Records supplied:

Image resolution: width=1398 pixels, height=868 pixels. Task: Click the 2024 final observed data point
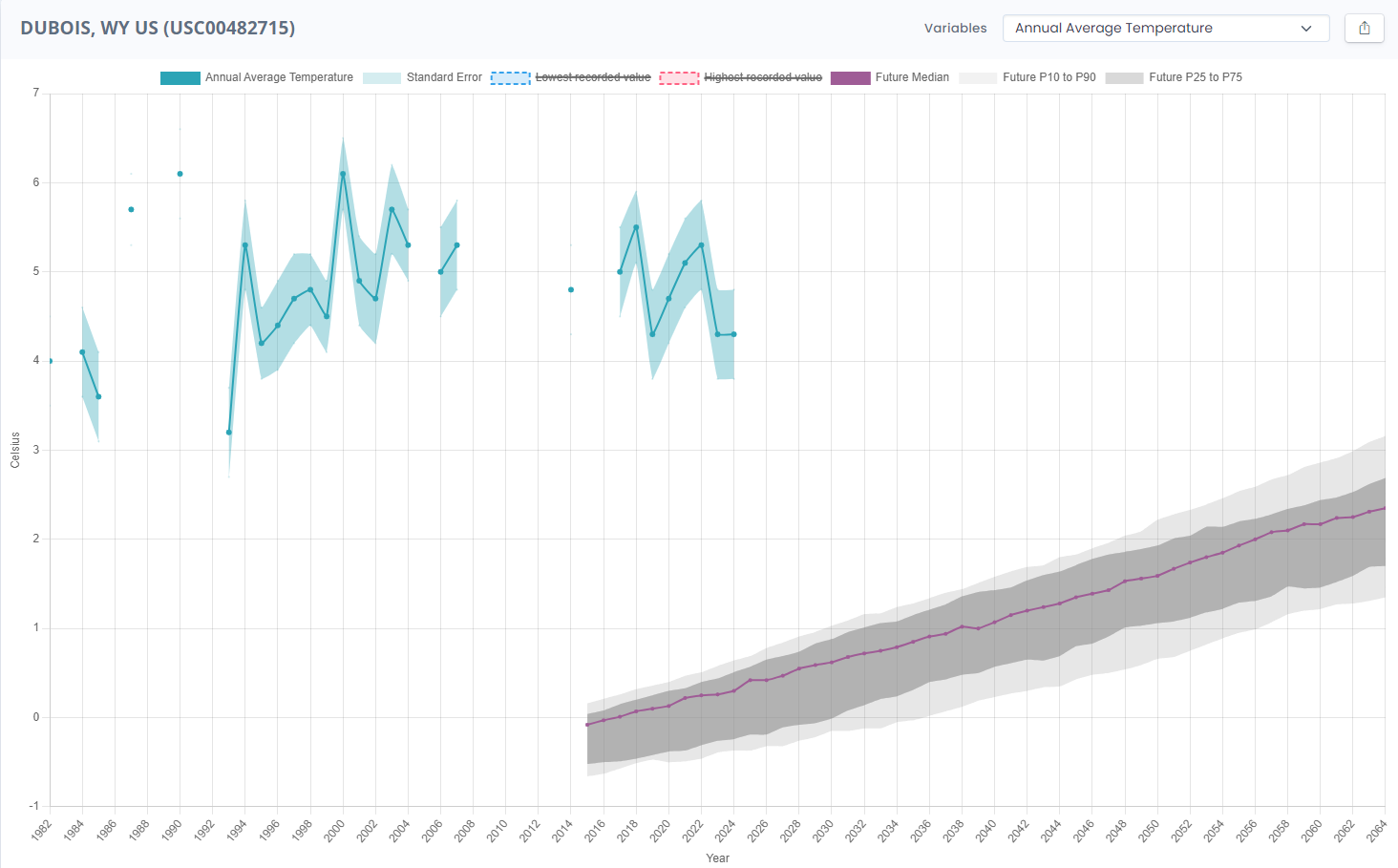[733, 334]
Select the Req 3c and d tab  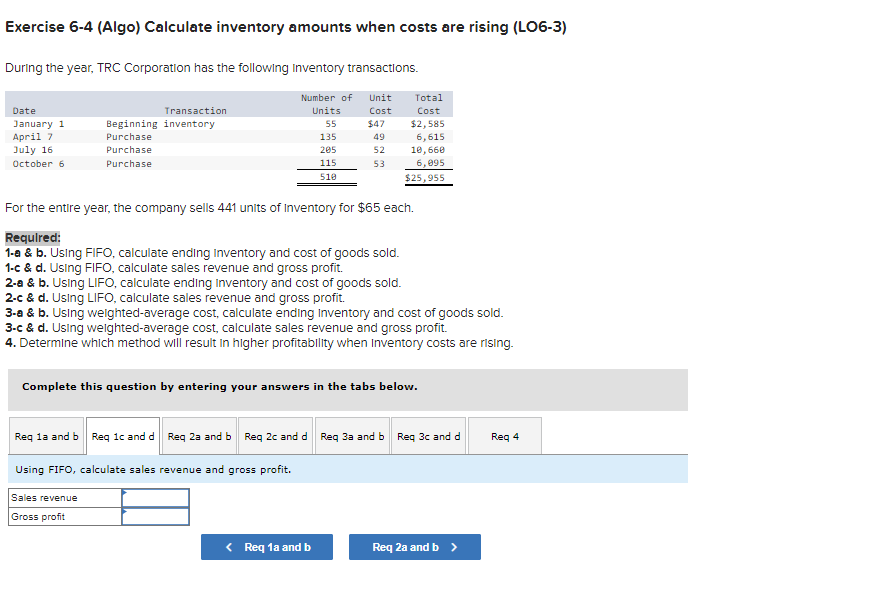click(x=428, y=435)
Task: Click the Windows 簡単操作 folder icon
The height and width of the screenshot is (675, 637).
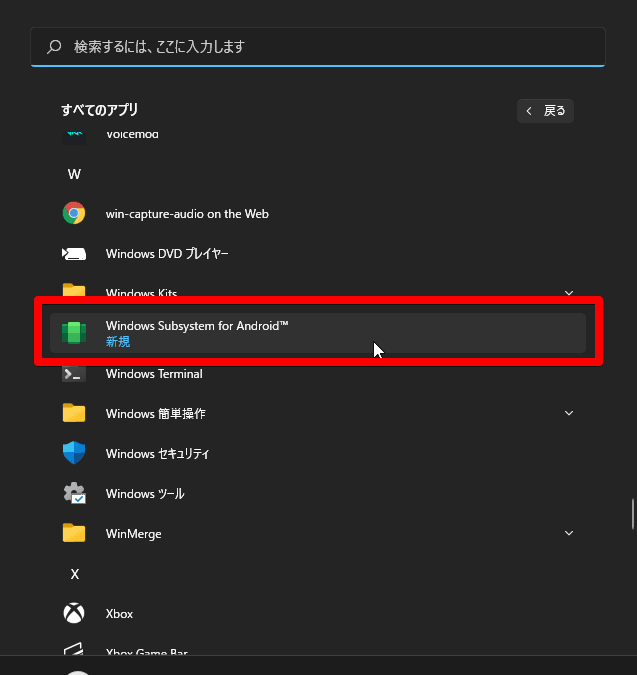Action: [74, 413]
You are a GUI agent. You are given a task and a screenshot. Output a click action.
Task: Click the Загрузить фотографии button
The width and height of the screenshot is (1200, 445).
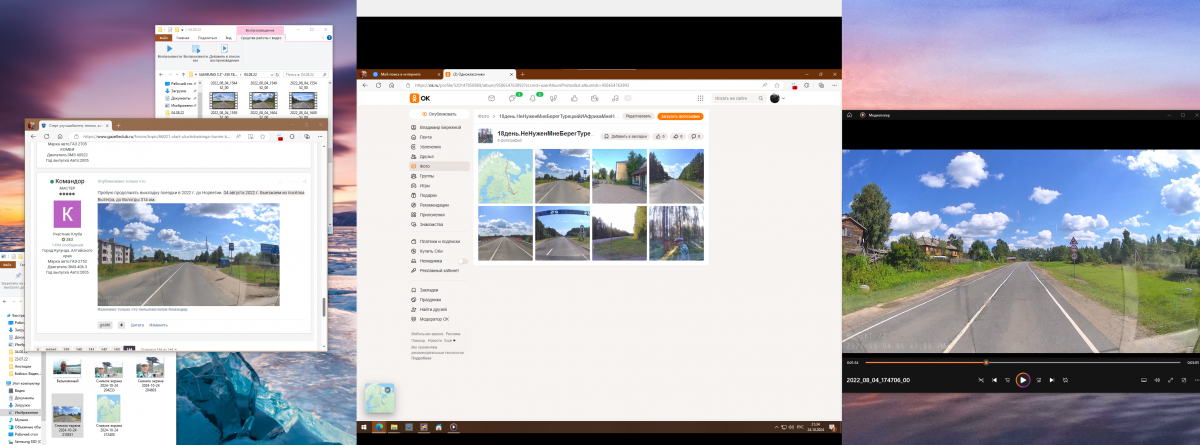(680, 116)
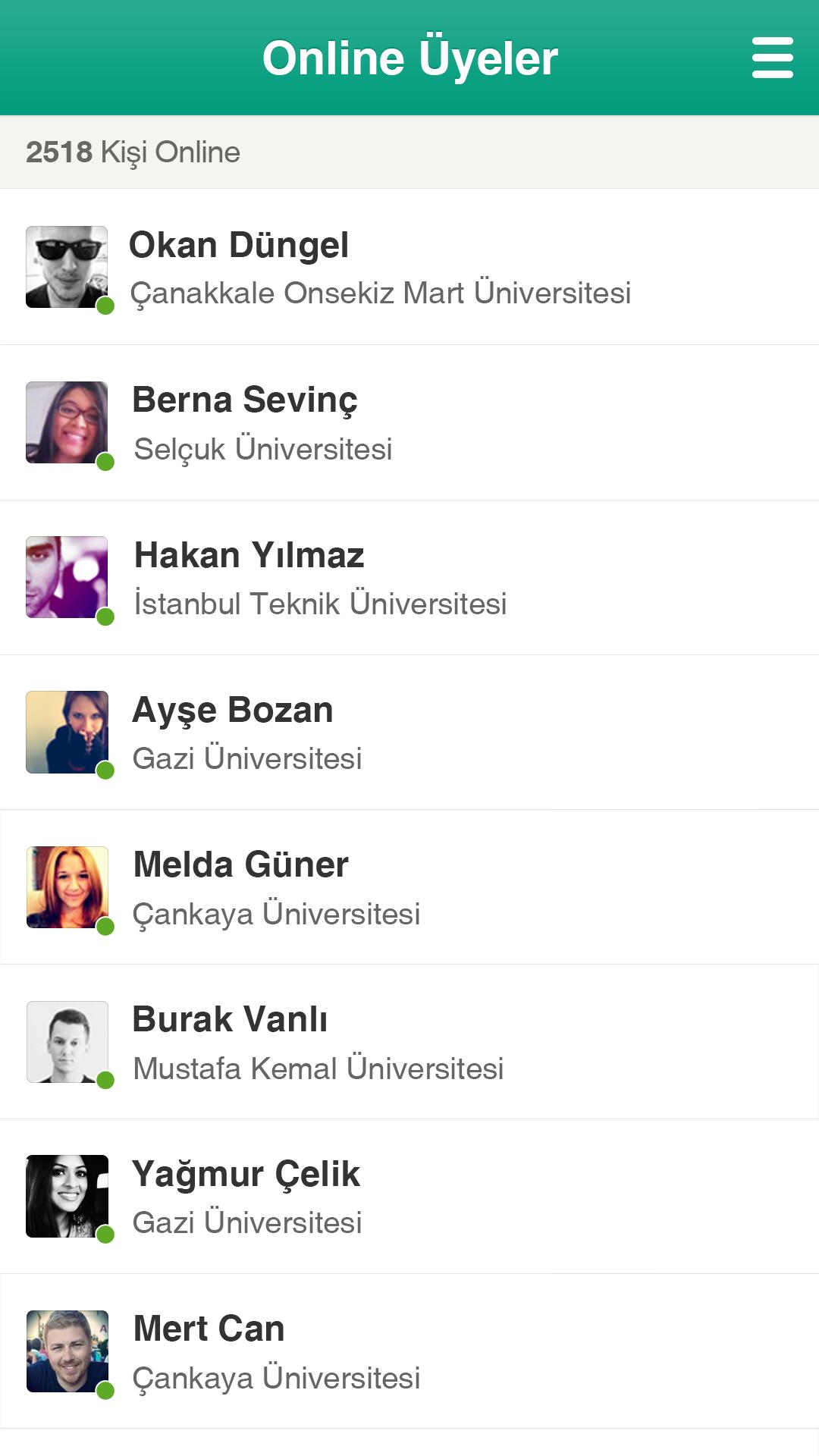
Task: Open Hakan Yılmaz's list entry
Action: 410,576
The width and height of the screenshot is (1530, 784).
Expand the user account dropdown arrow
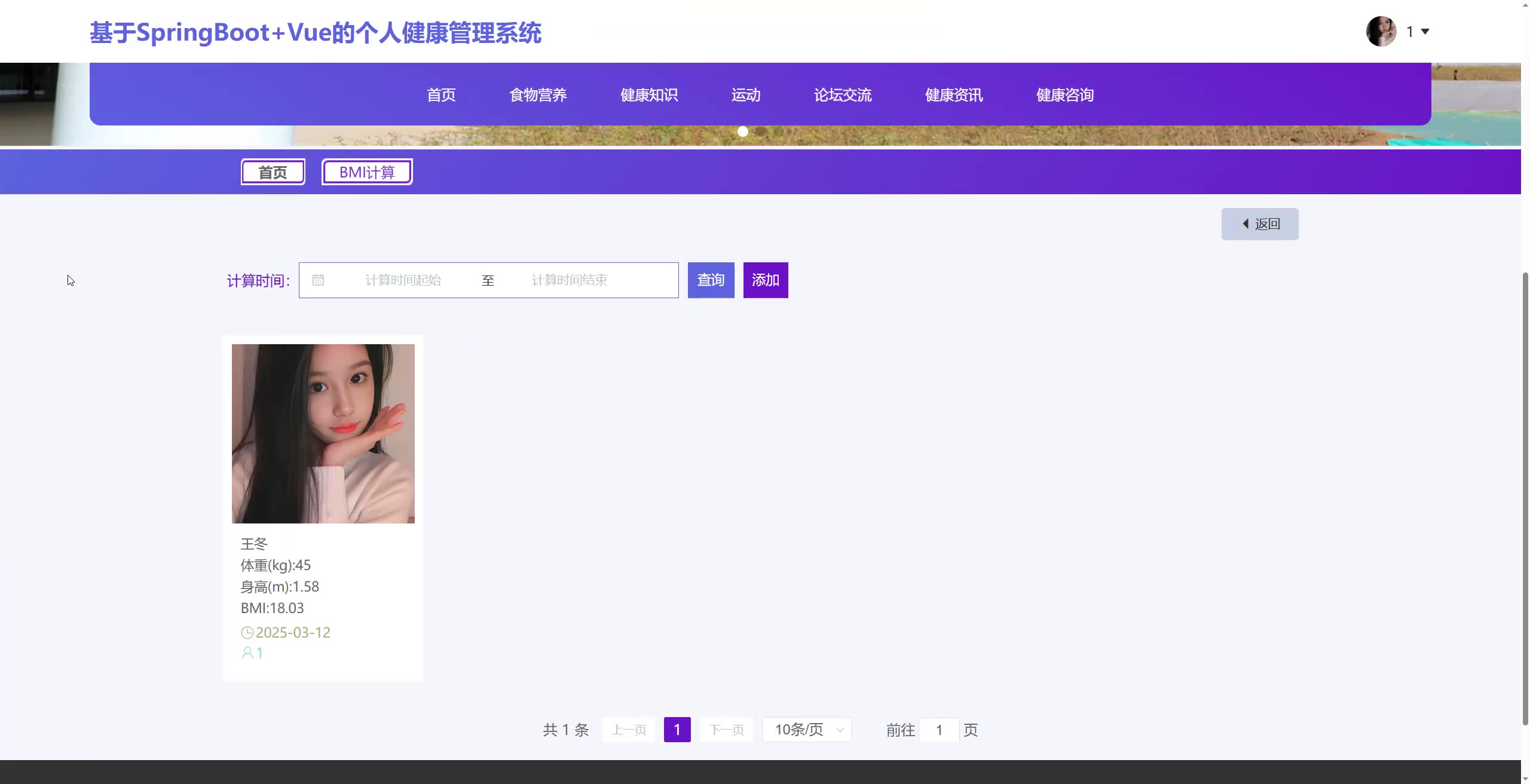point(1425,32)
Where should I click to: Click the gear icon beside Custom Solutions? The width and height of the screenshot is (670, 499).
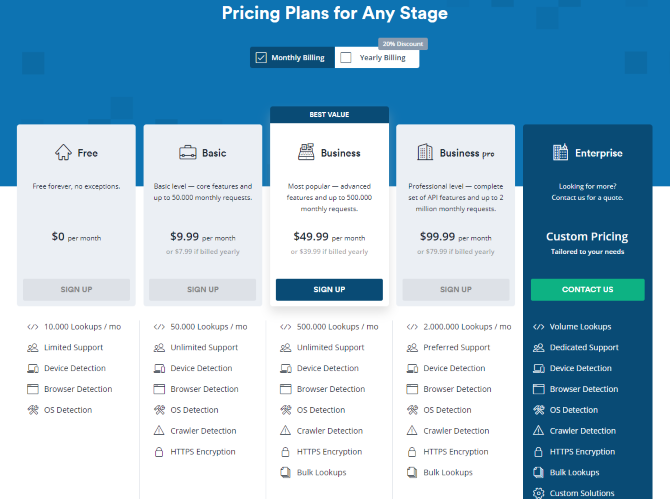[538, 493]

Instruction: Reproduce verbatim the stretch from the line containing "The width and height of the screenshot is (1530, 784)." through the end of the rows, leaving the pictures out of your answer.

Solution below:
The width and height of the screenshot is (1530, 784).
Expand the user account dropdown arrow
point(1425,32)
Where should I click to: Click the gear icon beside Custom Solutions? The width and height of the screenshot is (670, 499).
[538, 493]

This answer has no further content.